IV. INTEGRATION AND TESTING
The designed circuit is connected as a peripheral core to a Xilinx MicroBlaze soft core processor in a similar way to [22] (although here, the generated VHDL code is imported into Xilinx System Generator for DSP, which is used to generate the memory-mapped interface logic). The MicroBlaze has two tasks. The first is as a convenient bridge to the outside world using UDP over 100 MBit/s Ethernet. The second is to initialise the QP matrices with their operational values, by loading them into the DATA IN port with an appropriate schedule of values of LOADMODE. The FGM circuit and the MicroBlaze are clocked at 50 MHz.
FPGA resource usage is presented in Table III , based on synthesis estimates.

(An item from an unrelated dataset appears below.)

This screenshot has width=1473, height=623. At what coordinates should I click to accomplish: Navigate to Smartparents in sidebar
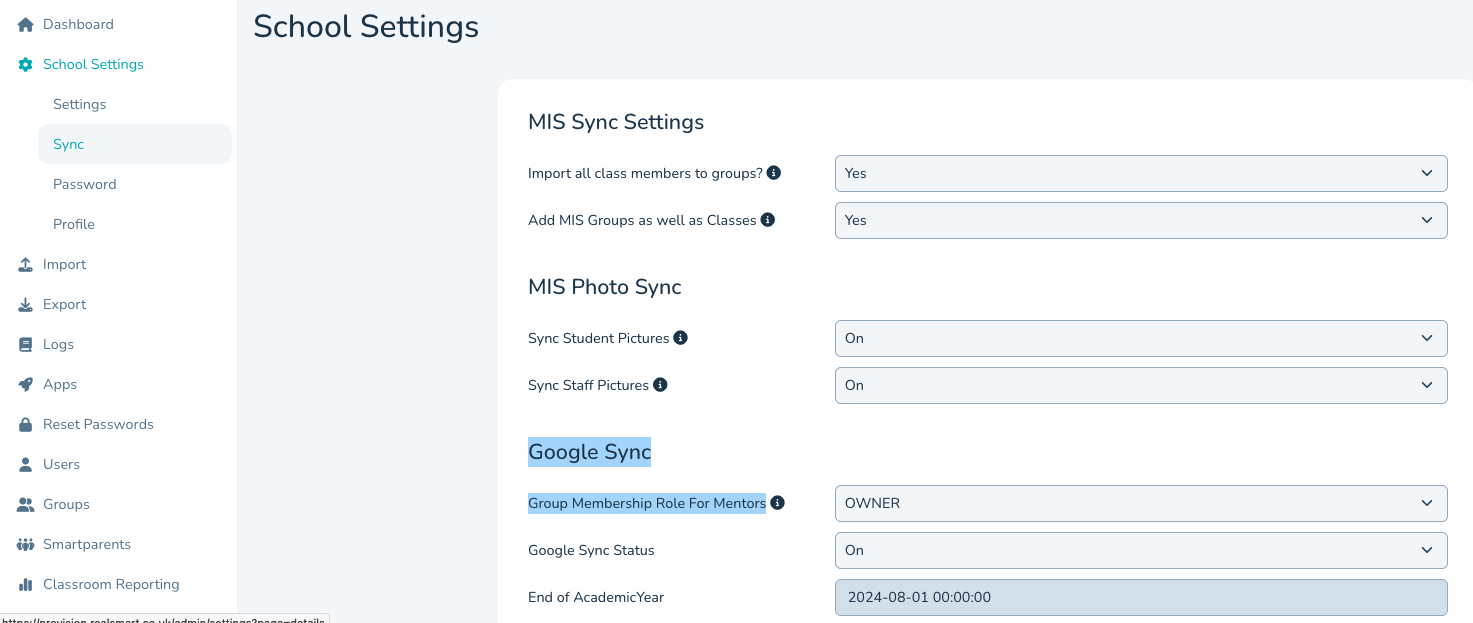click(x=87, y=544)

The design comfortably fits inside the smallest Virtex 6 FPGA (V6 LX75T). The register and lookup-table (LUT) usage of the custom FGM circuit is small compared with that used by the MicroBlaze, whilst the Block RAM and DSP48E usage is substantially greater.

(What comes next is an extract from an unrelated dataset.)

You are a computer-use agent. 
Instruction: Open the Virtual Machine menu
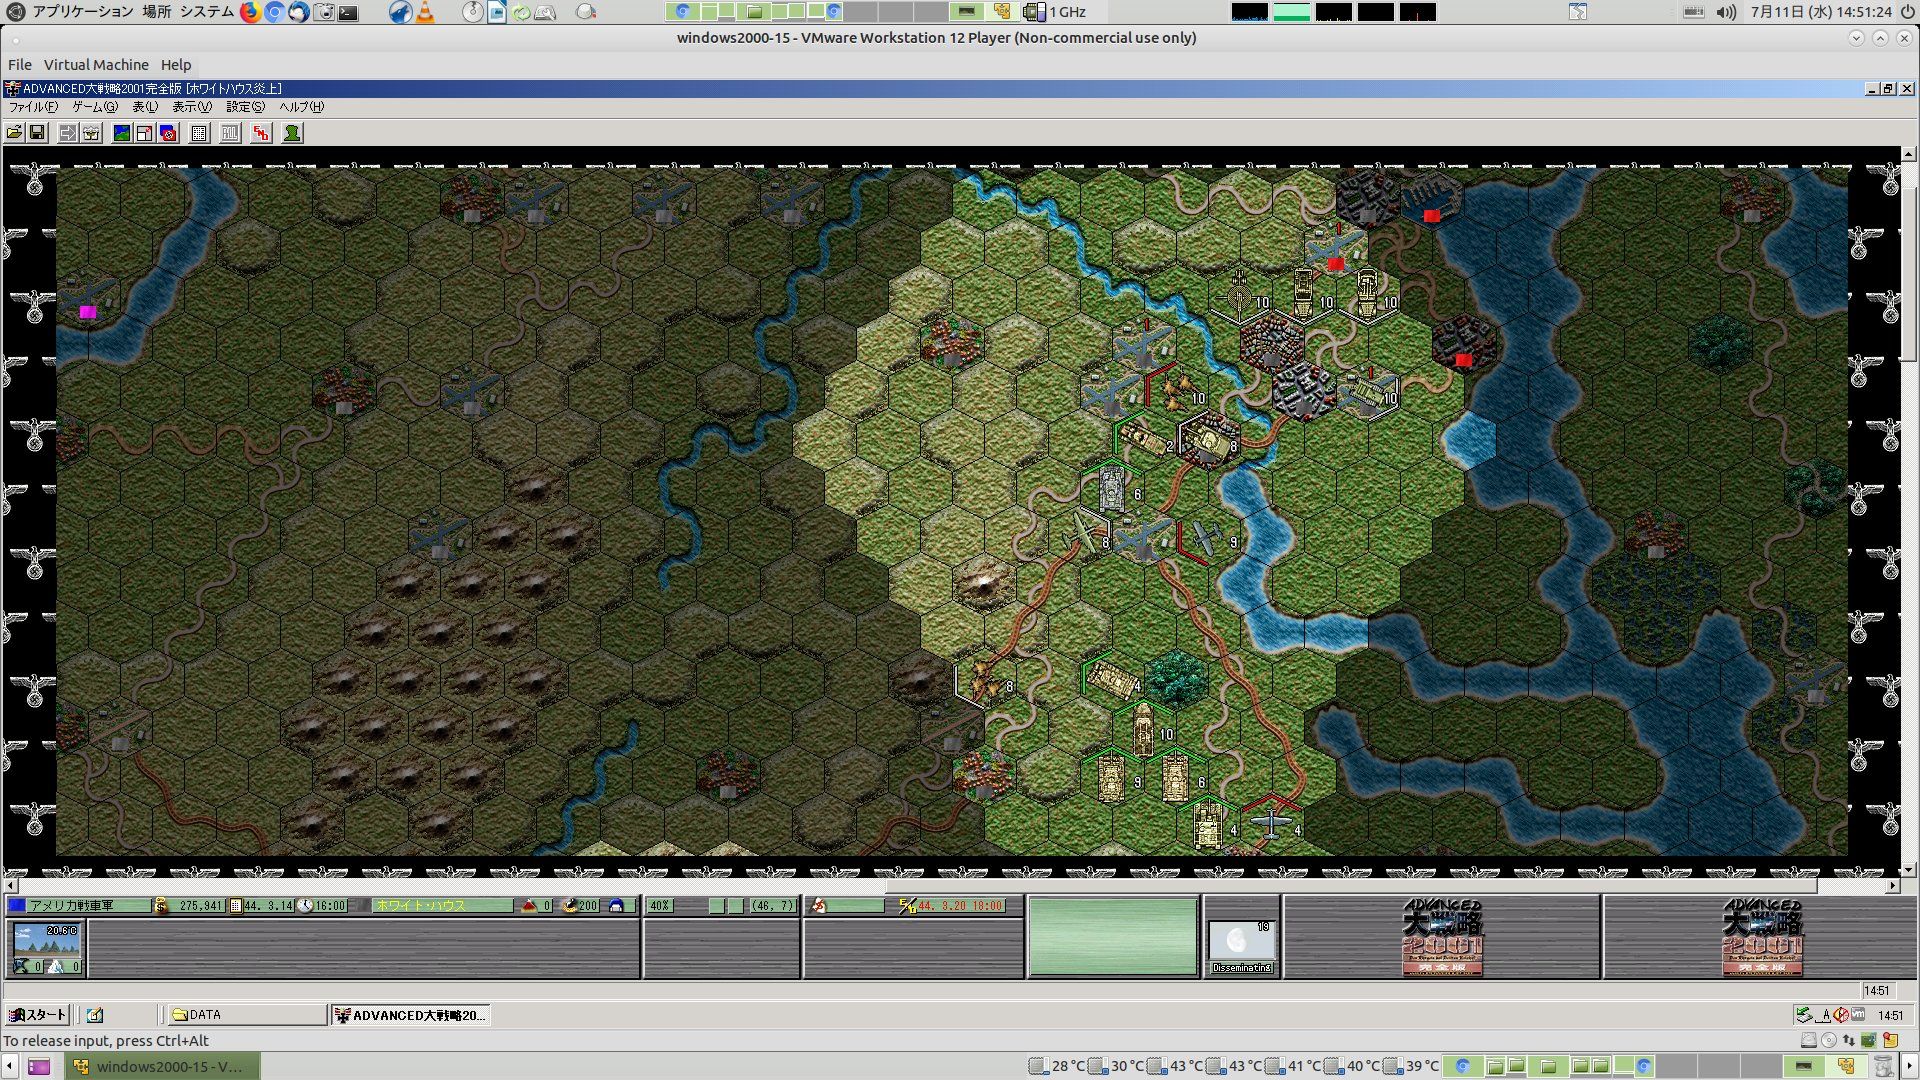[x=96, y=65]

For a nominal scenario with measurement and thrust uncertainty, but the simulation model otherwise matching the prediction model including an assumption of instantaneous control on sampling, a comparison of the FPGAbased solver with EML-based FGM implementations and an FGM solver synthesised using FiOrdOs (version R20121210) [23] is presented in Table IV (all FGM solvers carry out 300 iterations). The loss of accuracy for the fixed point implementations is small. The FGM/EML solver on the desktop is faster than FiOrdOs due to use of BLAS (without this enabled, they are comparable) but slightly slower on the MicroBlaze since BLAS is not used. The fixed point software implementations are slow due to use of multi-word arithmetic. The MicroBlaze has a single precision hardware floating point unit -if emulation is used instead, the QP takes almost 40 seconds. The computation time for the FPGA-based design is more than 2000 times faster than the fastest software implementation on the MicroBlaze. The FPGA clock frequency could be halved or even quartered, whilst keeping computation time insignificant with respect to T s . However, communication time is significant for the FPGA-based implementation and other interfacing technologies would be more appropriate if used with a real plant. To verify the control system, a Monte-Carlo simulation with the FPGA-based controller in the loop (communicating using UDP/IP over Ethernet) is run from a range of initial conditions surrounding the nominal condition. Mismatch is introduced into the simulation model parameters. The seed used for thrust and navigation error is also varied. The initial position, velocity, orbital radius and mass are sampled from uniform distributions of range (±10 m, ±0.3 ms −1 , ±50 km, ±235 kg) respectively. Figure 10 shows the position in the y − z plane at capture for each of the simulations and histograms of capture time and cumulative impulsive velocity change (∆V ). All are well within the 20 cm tolerance considered in [6] . All are within a 10 cm tolerance with 99.55% within 7.5 cm of the origin.
V. CONCLUSIONS
This paper has presented the design of a constrained MPC controller with a ℓ asso cost on an FPGA, using fixed point arithmetic and implemented using SIMULINK and HDL Coder. The design was tested on an FPGA evaluation board, connected to the outside world using a MicroBlaze soft core processor and UDP/IP over Ethernet. The system is demonstrated in a closed-loop with a simulated plant, and delivers the solution within 1.91 ms (of which 0.96 ms was communication) despite a clock frequency of only 50 MHz.